EXERCISE GOAL: From the entries below, return every line that includes the word "column".

Collected data entries:

•••

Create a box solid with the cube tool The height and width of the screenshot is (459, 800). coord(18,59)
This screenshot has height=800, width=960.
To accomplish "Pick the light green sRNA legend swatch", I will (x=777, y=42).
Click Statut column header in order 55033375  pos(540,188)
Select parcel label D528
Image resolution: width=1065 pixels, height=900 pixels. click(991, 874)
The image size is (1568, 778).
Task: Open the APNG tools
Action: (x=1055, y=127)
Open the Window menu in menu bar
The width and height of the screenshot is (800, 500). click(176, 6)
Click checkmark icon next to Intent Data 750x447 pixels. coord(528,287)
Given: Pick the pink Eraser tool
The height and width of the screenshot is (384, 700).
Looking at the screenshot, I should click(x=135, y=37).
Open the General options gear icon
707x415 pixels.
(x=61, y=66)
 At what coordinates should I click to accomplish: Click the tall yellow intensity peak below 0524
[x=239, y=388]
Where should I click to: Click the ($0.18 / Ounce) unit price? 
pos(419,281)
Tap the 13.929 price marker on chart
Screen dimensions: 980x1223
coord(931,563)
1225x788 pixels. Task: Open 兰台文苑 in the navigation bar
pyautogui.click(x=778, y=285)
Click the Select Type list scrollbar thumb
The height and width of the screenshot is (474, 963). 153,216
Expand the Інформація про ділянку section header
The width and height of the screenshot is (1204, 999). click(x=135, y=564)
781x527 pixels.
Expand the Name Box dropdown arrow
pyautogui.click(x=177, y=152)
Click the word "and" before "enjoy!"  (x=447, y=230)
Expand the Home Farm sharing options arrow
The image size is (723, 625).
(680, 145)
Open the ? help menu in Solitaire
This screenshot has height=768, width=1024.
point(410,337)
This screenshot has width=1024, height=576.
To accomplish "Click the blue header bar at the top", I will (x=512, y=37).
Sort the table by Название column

•••

SOLUTION TO THE EXERCISE:
Click Statut column header in order 55033375  pos(540,188)
Sort the table by Название column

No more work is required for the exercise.